Kidney dose from radiotherapy ≥15Gy (RR=4.0, 95%CI=2.1–7.4) and unilateral nephrectomy (RR=1.9, 95%CI=1.0–3.4) were independently associated with late-onset kidney failure. Development of a renal SMN was significantly associated with progression to late-onset kidney failure (RR=15.1, 95%CI=4.2–55.0); there was no association with non-renal SMNs.
DISCUSSION
In this study, we report that nearly two percent of childhood cancer survivors will develop late-onset kidney failure by 35 years follow-up, as well as several novel findings that will impact the care of childhood cancer survivors moving forward. First, the association between diabetes or hypertension and the subsequent development of kidney failure identifies important modifiable targets to mitigate risk in survivors, particularly among those survivors with hypertension and a history of nephrectomy during treatment. Second, the association between anthracycline chemotherapy and late-onset kidney failure may represent an additional target for future treatment regimen modifications pending further validation. Third, this study corroborates previous reports implicating kidney dose from radiotherapy, unilateral nephrectomy, and ifosfamide as potential risk factors for late-onset kidney failure. To our knowledge, this study represents the largest cohort of childhood cancer survivors with the longest reported follow-up assessing risk for late-onset kidney failure in this vulnerable population.

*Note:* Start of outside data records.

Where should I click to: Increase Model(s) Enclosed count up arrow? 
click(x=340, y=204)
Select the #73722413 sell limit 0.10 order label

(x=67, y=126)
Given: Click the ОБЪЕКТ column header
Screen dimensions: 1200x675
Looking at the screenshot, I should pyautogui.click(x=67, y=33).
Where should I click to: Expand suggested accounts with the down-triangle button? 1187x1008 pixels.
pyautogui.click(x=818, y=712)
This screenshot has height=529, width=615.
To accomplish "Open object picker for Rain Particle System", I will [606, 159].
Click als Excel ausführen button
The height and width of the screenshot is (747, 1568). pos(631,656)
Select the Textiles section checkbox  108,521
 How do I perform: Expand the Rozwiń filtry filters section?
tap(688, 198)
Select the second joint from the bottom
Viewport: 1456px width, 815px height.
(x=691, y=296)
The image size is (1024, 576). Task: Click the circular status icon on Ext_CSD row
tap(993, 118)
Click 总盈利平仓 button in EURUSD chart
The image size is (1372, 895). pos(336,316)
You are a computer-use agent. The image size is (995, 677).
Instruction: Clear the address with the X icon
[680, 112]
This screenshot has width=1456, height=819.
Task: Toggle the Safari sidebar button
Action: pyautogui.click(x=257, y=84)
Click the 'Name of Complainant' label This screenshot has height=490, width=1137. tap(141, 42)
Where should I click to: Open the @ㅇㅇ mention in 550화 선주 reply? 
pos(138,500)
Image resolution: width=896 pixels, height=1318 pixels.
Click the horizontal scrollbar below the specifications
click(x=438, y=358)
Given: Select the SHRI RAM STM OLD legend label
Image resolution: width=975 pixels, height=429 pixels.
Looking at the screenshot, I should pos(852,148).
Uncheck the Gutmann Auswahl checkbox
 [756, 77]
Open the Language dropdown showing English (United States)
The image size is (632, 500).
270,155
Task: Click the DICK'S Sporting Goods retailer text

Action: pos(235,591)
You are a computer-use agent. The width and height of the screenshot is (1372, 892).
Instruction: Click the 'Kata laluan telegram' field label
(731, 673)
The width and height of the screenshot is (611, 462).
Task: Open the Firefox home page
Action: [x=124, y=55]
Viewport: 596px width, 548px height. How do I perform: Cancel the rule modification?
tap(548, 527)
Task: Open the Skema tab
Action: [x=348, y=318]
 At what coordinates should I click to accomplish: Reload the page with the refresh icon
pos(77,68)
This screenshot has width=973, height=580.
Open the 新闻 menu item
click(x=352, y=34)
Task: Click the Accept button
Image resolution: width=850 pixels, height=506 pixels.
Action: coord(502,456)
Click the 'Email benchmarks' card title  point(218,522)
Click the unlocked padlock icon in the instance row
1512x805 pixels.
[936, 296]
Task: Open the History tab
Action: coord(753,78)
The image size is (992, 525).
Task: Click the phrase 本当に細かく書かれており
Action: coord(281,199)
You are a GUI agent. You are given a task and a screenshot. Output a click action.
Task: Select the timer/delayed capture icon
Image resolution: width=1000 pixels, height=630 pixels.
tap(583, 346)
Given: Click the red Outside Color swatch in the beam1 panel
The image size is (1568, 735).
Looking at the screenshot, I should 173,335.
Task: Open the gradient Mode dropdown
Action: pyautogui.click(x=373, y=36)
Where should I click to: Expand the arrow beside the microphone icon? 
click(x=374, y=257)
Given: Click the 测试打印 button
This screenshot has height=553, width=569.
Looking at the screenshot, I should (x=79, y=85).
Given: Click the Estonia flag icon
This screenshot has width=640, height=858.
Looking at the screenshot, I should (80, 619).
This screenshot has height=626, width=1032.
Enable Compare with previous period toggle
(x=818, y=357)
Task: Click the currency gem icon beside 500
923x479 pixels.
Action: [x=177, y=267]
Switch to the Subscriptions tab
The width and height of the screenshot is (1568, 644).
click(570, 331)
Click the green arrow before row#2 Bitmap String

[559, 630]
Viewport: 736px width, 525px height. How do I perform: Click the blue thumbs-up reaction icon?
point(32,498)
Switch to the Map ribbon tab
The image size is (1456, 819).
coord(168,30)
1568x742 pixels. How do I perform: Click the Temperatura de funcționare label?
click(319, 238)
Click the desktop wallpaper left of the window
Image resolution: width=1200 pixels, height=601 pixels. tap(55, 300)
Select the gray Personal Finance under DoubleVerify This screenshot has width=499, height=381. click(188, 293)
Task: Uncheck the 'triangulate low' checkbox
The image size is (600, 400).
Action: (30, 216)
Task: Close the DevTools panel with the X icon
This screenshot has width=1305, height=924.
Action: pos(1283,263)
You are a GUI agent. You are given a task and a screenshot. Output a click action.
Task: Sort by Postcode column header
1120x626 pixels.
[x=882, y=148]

Diabetes and hypertension are reported as the two most common medical diagnoses predisposing to kidney failure and both become more prevalent among survivors of childhood cancer survivors with age.3,8 Both conditions are treatable, making them important modifiable risk factors for kidney failure among survivors. The findings in the present study suggest that carrying a diagnosis of either diabetes or hypertension places survivors at elevated risk for late-onset kidney failure. Importantly, survivors who underwent nephrectomy during cancer treatment and subsequently developed hypertension had over two-fold higher rates of late-onset than those without prior nephrectomy (RR of late-onset kidney failure by developing hypertension is 14.4 vs. 5.9), suggesting synergistic, rather than simply additive effects. It is of the utmost importance that long-term survivors be screened for diabetes and hypertension based upon their risk profile as childhood cancer survivors and in accordance with society guidelines.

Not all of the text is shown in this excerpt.